Strauss-Kahn Accuser Adds Gender Violence Claim to Civil Suit
Tuesday, May 22, 2012
The New York City hotel maid accusing the former head of the International Monetary Fund of trying to rape her added a gender-based violence claim Tuesday to her lawsuit against Dominique Strauss-Kahn.
In court papers, Nafissatou Diallo said Strauss-Kahn has shown “animus toward women.”
A city law allows people to sue so they can press claims they are victims of “violence motivated by gender.”
Lawyers for the one-time French presidential contender made no immediate comment.
Earlier this month, Strauss-Kahn countersued Diallo for $1 million dollars.
"As a direct result of her malicious and wanton false accusation, Mr. Strauss-Kahn suffered ... substantial harm to his professional and personal reputation in the United States and throughout the world," says his Bronx court filing, written by attorneys William W. Taylor III, Hugh Campbell and others.
Strauss-Kahn maintains the May 2011 encounter with Diallo was consensual.
The court rejected Strauss-Kahn's claim of diplomatic immunity, allowing Diallo's case to move forward.
Criminal charges against Strauss-Kahn over the encounter were dropped in August.
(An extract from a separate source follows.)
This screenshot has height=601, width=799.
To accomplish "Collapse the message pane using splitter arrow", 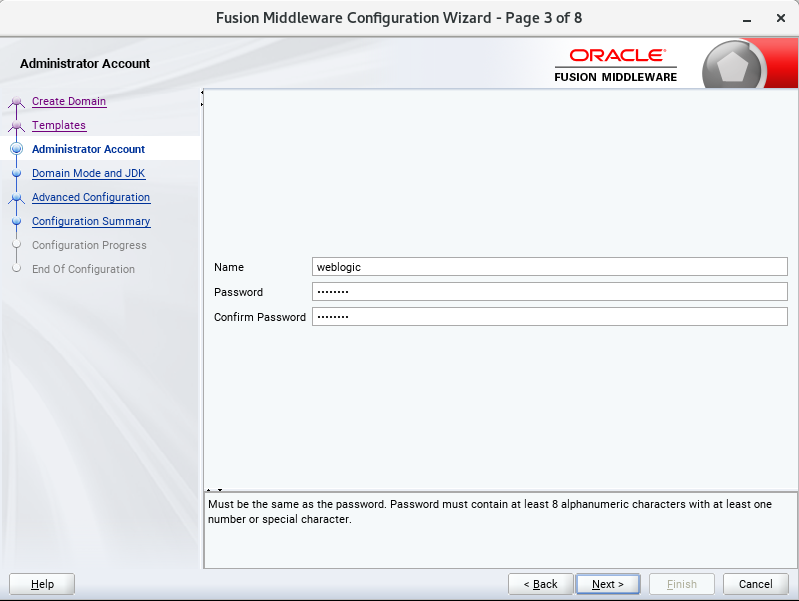I will coord(219,490).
As WNYC reported, prosecutors were concerned over inconsistencies in Diallo’s statements.
The investigators discovered she had lied about the exact sequence of events following the encounter with Strauss-Kahn and that she had previously made false statements on her asylum application and tax returns. The New York Times also reported Diallo discussed the incident with a friend incarcerated in an Arizona jail, and mentioned a possible financial pay-off in pursuing the case. (Diallo's attorney, Kenneth Thompson, has argued the translation of the conversation, which had been conducted in a dialect of Fulani, was not accurate.)
In a recommendation for dismissal, prosecutors said that Diallo had provided “shifting and inconsistent versions” of both the alleged assault and her background.
“In virtually every substantive interview with prosecutors, despite entreaties to simply be truthful,” the recommendation for dismissal stated. "She has not been truthful, on matters great and small.”
Strauss-Kahn is facing preliminary charges in his native France of involvement in a prostitution ring. He has denied the allegations.